Even though there is no supplied code, and in fact no code at all, for this assignment, you still need to use `cs70checkout hw06` to create your homework directory; otherwise submission won't work. Put your solutions in a text file named README and submit this file using `cs70submit`. Your file must be a PLAIN TEXT file. Do not submit (for example) a postscript file, a Word document, or an HTML file. Represent your equations using notation similar to the following examples:

```        O(N)
O(N log N)
O(N^2)
```

Problem 1

Provide a big-O analysis of the running times for the code fragments given in Weiss, problem 6.15. (Do part "a" only.) You may assume that `sum` was declared as:

```    int sum = 0;
```
before each code fragment. Give your analysis in terms of the loop limit variable, `n`.

Problem 2

Provide a big-O analysis of the running time for the code fragment given in Weiss, problem 6.16. (Again, do only part "a".) You may assume that `sum` was declared as:

```    int sum = 0;
```
before the code fragment. Give your analysis in terms of the loop limit variable, `n`.

Problem 3

Suppose that we define a linked list class with the following data fields.

```    class Node {
friend class List;
private:
long value;
Node *next;
};

class List {
private:
};
```

How long (in big-O terms) do the following operations take, as a function of the length of the list, N? You may not assume any changes in the `Node` or `List` data structures. For this problem and the next, assume that any single call to `new`, `new[]`, `delete`, or `delete[]` can be performed in O(1) time.

1. Making a copy of the list
2. Adding a value to the start of the list
3. Adding a value to the end of the list
4. Removing the first value from the list
5. Removing the last value from the list
6. Determining whether the list contains some value V

Problem 4

Suppose that we modify the classes from Problem 3 to store C++ `string`s of maximum length M characters, rather than `long`s. Does this affect the running of any of the operations? If so, which one(s) change, why, and what is/are the new expression(s) for the running time(s)?

Notice that each list should contain its own private copy of the strings stored in it. Lists should not share strings with other lists, or with other parts of the code.

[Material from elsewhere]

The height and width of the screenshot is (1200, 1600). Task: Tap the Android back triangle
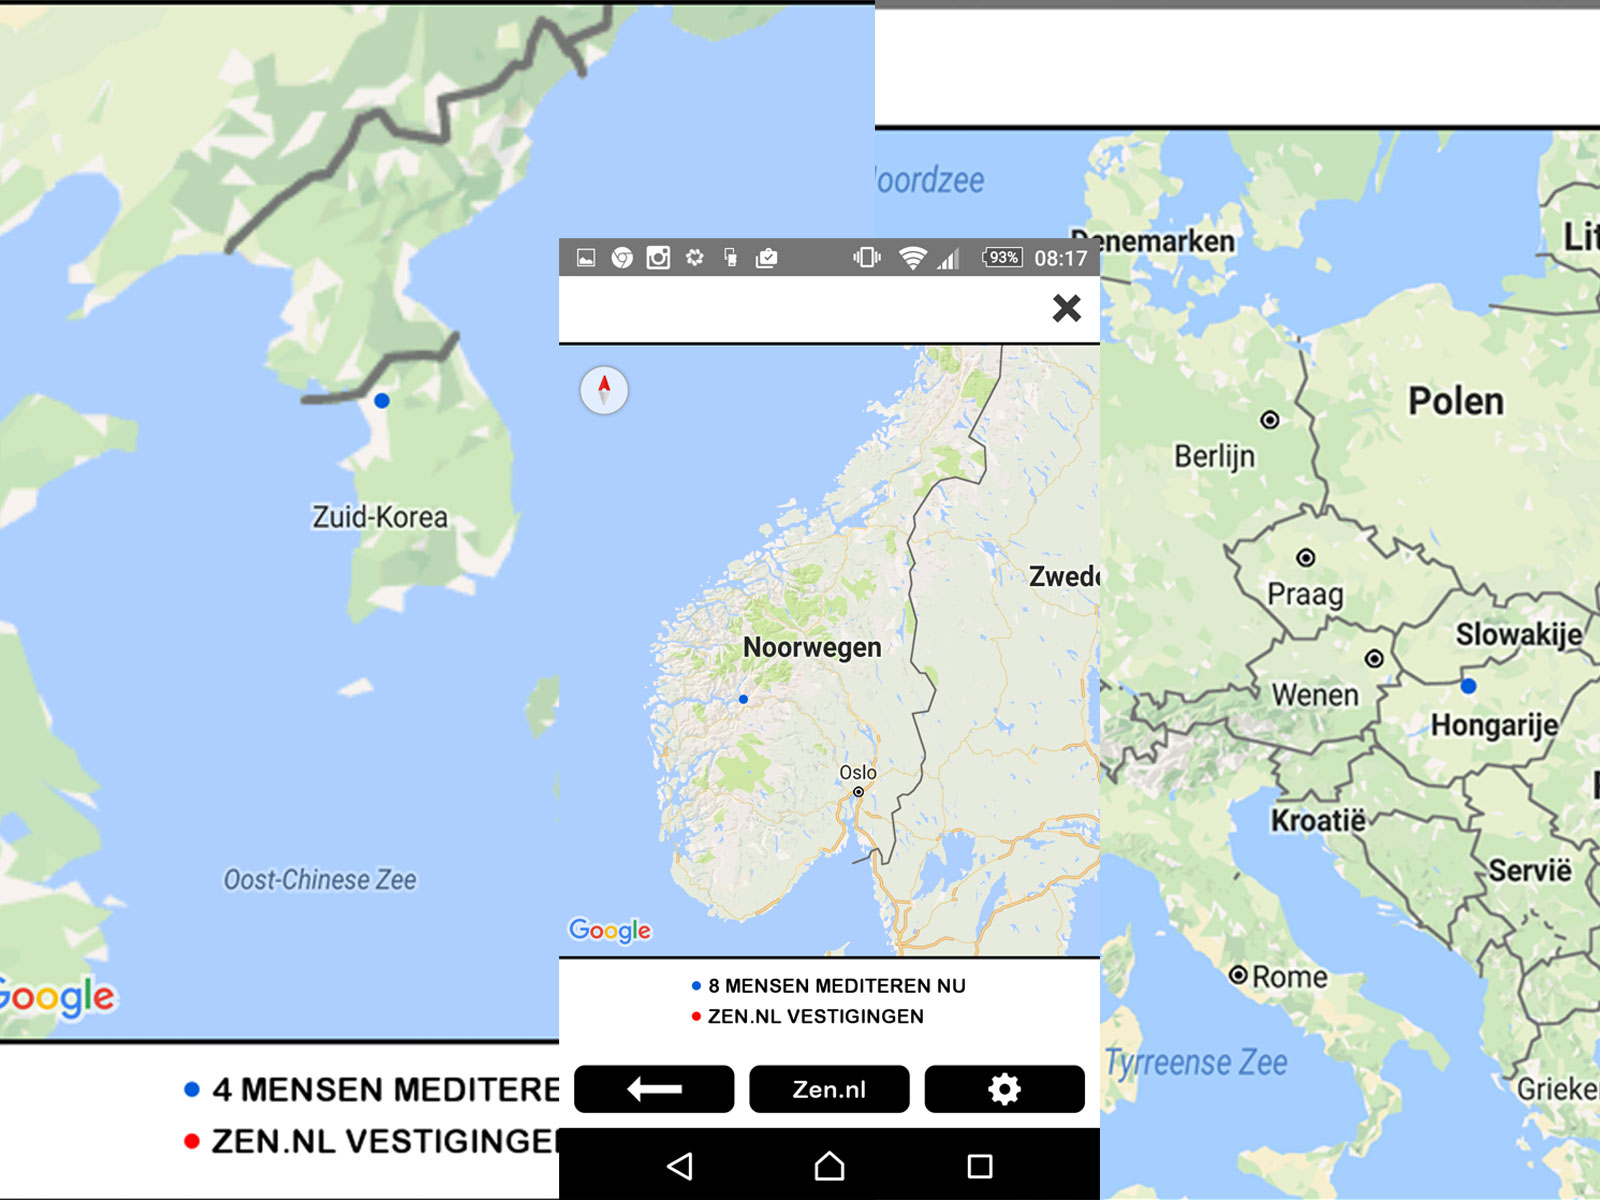pyautogui.click(x=680, y=1166)
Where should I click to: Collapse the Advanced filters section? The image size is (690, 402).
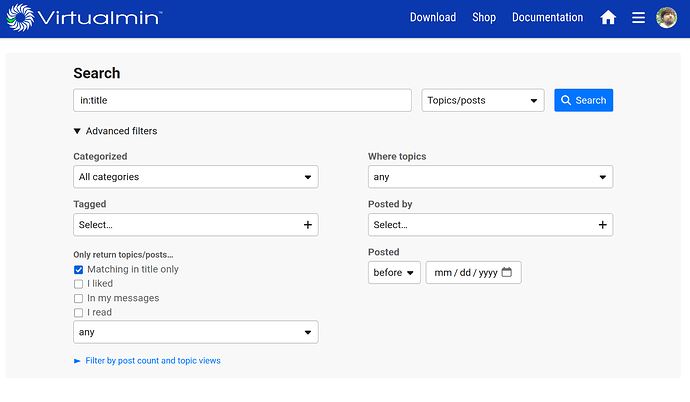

You should assume that when a string is copied or assigned, a complete copy is made of that string. (Interestingly, this assumption is not true for all implementations of the C++ library, but we'll ignore that fact for this assignment.) You should also assume that the `string` type has been implemented in an efficient and effective fashion (i.e., there are no O(N^2) implementations of things that can be done in O(N) time).

Problem 5

Consider the following functions, which use the `List` and `Node` data structures from Problem 3:

```    // returns the length of the list
int List::length()
{
int output = 0;

while (current != NULL) {
output++;
current = current->next;
}

return output;
}

// returns the nth value in the list
long List::nth(int n)
{
if (n >= length() || n < 0)
error("List::nth out of range position");

for (i = 0; i < n; i++) {
current = current->next;
}

return current->value;
}

// prints all the values in the list
void List::print()
{
for (i = 0; i < length(); i++) {
cout << nth(i) << endl;
}
}
```

Analyze the running times of these three functions. For each function, show how it could be recoded (if possible) so as to improve its asymptotic running time, and provide an analysis of the new running time. If no improvement is possible, explain why. You are only allowed to modify the executable code; you may not modify or add any fields to the `Node` and `List` data structures.